Clearly, he is better on the other side of the screen.
“In terms of his video work, he's come a long way but more so in his rugby obviously,” says Feek.
“He covered a little bit of loose-head before the World Cup against England. He has so much aggression and energy. He can run all day and talk all day!
“It's contagious. He loves seeing his team-mates doing something well, he is the first to run to them to say well done.
“He is very astute about the game, he has the hunger to learn and he knows that he wants to keep building on the last two years.
“All the top players feel uncomfortable at the top level, they want to get better and he is no different.
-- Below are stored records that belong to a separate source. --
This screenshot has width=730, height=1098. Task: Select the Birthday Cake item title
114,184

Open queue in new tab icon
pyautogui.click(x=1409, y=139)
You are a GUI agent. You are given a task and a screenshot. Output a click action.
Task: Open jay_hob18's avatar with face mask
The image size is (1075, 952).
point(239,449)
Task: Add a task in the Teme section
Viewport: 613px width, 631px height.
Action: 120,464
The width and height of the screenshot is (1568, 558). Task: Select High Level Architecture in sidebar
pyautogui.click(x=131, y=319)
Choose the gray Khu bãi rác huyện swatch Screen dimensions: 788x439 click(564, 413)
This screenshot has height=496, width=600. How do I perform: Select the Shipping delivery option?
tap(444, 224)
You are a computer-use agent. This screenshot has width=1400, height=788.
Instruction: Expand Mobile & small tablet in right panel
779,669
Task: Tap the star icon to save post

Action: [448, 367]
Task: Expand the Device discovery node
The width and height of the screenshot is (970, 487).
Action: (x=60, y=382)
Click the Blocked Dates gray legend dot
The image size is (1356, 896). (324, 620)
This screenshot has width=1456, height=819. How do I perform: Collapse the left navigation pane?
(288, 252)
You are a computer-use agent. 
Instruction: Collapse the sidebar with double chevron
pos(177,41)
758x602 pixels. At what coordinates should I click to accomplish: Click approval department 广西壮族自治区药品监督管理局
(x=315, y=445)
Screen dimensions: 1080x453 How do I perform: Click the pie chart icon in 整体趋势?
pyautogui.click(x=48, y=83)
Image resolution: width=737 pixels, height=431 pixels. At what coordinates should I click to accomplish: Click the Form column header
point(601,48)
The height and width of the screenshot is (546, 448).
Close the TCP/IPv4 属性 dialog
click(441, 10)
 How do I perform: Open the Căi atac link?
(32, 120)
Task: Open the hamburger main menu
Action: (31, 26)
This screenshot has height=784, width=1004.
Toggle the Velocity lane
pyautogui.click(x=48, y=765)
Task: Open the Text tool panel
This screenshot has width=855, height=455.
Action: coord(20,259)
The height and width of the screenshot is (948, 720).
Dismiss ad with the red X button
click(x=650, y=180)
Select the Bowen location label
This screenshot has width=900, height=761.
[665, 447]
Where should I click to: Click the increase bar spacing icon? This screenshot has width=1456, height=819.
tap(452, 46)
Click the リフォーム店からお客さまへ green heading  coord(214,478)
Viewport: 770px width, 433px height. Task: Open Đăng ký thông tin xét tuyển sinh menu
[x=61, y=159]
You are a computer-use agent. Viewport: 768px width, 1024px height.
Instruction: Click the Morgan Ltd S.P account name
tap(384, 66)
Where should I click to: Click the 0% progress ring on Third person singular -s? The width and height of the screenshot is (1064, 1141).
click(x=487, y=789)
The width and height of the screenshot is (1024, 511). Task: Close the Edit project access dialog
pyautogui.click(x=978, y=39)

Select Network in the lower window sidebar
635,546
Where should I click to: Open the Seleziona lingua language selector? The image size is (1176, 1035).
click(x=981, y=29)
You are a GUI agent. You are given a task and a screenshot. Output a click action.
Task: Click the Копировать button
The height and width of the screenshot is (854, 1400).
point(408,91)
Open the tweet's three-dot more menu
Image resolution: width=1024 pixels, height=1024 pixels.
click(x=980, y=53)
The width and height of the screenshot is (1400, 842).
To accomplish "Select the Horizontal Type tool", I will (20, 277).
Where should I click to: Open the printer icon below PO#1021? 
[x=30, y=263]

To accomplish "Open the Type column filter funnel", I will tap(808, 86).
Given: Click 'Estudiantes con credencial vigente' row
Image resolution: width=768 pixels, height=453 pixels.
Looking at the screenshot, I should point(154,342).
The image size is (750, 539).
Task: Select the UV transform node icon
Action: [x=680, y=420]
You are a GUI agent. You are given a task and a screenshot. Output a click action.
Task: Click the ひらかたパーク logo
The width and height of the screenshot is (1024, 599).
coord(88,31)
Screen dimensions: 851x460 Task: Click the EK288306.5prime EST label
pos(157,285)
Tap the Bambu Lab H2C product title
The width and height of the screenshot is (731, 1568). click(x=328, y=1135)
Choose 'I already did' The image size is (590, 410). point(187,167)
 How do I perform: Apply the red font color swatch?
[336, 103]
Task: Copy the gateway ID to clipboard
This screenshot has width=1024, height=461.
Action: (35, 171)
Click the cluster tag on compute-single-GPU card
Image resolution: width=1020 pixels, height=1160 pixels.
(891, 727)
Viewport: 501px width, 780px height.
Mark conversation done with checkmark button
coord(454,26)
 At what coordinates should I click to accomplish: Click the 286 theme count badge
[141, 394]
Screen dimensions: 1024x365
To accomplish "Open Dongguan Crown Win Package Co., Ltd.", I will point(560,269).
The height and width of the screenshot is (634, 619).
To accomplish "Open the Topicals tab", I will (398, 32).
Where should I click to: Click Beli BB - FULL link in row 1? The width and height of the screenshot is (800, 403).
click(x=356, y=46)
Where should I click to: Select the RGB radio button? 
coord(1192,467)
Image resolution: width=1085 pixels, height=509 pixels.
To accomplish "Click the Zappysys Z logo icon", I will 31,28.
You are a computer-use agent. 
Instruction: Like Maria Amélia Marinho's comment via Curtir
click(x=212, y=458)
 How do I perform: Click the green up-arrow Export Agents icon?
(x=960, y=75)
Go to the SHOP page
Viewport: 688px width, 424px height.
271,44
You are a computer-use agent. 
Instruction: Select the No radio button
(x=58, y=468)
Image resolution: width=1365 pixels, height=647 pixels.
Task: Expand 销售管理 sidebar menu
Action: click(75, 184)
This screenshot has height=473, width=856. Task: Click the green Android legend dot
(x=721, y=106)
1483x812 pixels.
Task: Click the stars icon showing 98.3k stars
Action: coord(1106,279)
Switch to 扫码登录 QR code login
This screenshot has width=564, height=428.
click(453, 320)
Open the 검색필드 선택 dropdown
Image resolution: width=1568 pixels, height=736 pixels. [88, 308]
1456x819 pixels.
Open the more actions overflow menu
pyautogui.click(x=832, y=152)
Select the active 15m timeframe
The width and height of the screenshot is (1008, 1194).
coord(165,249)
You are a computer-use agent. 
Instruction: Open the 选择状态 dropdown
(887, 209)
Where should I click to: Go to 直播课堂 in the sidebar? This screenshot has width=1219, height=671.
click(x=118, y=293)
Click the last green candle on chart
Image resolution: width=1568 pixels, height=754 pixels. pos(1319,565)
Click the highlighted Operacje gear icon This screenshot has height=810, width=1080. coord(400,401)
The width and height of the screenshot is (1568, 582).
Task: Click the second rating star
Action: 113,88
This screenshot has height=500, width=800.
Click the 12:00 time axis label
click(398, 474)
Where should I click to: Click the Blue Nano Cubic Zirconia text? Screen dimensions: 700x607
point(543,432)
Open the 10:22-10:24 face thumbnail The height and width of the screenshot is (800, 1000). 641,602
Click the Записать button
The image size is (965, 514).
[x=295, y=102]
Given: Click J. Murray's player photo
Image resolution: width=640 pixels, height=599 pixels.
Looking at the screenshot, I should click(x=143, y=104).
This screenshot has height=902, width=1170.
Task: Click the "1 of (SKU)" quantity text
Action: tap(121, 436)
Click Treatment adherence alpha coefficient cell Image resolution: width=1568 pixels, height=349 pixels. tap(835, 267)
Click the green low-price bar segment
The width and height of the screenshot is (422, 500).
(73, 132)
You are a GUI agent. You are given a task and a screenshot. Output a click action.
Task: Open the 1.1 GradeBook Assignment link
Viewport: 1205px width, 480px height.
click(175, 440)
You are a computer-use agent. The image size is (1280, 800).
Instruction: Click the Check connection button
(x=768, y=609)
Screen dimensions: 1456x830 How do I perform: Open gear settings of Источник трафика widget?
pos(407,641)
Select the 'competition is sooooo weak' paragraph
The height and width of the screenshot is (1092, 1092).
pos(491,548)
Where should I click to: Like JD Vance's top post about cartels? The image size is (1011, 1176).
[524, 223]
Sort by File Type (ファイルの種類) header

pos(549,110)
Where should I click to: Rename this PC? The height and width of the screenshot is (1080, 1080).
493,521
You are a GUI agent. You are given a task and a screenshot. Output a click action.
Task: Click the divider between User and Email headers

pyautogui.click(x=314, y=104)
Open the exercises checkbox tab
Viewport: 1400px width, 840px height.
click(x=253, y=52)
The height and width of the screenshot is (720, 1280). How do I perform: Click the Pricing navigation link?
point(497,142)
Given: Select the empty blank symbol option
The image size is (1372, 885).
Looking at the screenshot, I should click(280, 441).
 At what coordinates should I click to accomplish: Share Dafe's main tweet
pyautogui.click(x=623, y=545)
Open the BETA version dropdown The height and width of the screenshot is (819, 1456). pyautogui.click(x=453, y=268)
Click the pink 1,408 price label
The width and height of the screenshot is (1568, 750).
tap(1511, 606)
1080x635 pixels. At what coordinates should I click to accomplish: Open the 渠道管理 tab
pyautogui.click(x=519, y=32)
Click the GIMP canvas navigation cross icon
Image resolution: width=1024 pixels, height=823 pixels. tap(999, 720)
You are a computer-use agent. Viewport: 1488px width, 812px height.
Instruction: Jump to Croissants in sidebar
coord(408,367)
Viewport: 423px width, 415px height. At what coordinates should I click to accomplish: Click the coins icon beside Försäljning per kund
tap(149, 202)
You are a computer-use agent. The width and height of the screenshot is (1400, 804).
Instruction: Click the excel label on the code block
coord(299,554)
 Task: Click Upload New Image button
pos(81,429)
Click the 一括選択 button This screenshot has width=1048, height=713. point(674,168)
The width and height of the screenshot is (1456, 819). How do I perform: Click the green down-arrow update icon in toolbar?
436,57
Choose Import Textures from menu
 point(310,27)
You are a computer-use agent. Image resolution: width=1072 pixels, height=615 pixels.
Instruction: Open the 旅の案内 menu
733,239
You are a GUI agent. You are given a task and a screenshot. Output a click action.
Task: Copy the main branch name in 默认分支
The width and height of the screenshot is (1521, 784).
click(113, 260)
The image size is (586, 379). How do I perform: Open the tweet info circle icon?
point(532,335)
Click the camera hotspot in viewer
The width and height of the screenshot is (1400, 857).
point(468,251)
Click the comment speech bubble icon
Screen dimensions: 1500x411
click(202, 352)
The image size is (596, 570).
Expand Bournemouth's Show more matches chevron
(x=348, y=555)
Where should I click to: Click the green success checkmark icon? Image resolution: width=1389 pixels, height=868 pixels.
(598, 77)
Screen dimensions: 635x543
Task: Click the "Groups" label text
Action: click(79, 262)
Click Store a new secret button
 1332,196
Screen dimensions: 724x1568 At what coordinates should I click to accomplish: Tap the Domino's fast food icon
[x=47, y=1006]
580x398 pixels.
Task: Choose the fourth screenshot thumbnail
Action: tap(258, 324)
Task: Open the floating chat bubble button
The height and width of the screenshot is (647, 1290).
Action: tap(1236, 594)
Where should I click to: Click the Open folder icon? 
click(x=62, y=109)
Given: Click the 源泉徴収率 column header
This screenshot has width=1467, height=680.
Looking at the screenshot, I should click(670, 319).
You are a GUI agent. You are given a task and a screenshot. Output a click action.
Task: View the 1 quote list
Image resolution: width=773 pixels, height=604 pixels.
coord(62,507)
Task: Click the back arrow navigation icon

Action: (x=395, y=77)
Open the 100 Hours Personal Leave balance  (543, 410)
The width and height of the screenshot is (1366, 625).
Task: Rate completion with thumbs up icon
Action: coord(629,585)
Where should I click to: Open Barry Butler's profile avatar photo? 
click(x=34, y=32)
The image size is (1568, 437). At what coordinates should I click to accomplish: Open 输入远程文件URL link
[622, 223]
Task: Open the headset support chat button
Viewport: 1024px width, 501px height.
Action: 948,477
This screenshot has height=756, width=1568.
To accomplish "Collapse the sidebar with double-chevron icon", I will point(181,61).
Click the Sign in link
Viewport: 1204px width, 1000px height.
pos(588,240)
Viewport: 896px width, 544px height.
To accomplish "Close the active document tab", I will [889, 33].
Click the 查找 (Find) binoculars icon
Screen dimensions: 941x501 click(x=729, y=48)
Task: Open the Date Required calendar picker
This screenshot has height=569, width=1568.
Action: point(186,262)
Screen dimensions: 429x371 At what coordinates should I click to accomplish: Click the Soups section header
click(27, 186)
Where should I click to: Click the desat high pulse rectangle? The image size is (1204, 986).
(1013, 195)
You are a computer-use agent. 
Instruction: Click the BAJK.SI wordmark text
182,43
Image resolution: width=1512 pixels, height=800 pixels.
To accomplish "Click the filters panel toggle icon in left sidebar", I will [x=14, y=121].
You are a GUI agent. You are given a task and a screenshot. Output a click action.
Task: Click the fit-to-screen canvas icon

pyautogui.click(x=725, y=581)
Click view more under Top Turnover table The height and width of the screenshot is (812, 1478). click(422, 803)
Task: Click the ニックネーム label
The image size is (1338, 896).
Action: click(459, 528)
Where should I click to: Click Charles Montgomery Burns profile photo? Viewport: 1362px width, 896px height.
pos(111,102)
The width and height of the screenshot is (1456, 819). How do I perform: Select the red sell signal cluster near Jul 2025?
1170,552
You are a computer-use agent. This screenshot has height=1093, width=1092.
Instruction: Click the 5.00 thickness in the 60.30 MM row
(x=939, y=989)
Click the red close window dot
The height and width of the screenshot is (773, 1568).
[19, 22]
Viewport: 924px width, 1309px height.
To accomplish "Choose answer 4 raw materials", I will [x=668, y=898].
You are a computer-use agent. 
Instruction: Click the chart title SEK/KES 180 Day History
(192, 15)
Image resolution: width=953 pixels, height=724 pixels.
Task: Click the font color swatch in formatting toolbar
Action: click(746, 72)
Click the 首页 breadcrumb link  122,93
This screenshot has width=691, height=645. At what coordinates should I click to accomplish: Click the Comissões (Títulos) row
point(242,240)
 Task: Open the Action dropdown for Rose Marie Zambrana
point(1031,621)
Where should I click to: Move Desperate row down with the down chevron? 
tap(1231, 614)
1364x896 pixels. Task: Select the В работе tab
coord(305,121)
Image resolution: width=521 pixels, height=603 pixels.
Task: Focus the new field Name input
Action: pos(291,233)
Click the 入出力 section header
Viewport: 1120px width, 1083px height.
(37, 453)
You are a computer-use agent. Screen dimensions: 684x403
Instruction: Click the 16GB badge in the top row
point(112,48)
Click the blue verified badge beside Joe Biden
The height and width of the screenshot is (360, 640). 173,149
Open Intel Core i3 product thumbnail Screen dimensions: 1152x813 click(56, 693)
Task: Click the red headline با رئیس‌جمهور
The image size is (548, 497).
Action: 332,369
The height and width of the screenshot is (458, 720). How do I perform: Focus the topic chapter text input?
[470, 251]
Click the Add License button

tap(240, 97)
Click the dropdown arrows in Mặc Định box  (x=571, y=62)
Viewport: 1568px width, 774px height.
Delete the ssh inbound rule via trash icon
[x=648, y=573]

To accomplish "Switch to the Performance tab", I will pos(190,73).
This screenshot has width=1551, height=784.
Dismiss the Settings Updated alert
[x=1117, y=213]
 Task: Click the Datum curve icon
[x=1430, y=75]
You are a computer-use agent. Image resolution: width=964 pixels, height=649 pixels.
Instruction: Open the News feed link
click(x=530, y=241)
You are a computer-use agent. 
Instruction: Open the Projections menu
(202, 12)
“He can bring information from off the field and develop it on the field. He asks for feedback, the top players are not afraid to get that and Tadhg soaks that up. That's character and his upbringing. “Some players are defensive but he is wiling to take a gamble because they know the rewards are that.
“He is big and powerful and with that energy his fitness has got better and better.
Feek also praised the resurgence of Cian Healy, who is pushing hard for a start in this week's final November series against Argentina.
“Cian Healy deserves all the credit. He is a very determined individual, he is passionate about playing and loves being involved in the big matches.
“In Japan on tour, he just started taking charge, he talked and everyone listened. He had big injuries and that can test you as a player in terms of resilience no matter who you are. I admire what he has done and he deserves to give himself most credit.
“He understands what his body needs and he is probably lighter now than before. As you get older, you work things out like nutrition, gym stuff and sleep, all those aspects add up.
“Those injuries were tough and sometimes as a coach you want to help and you are helpless.”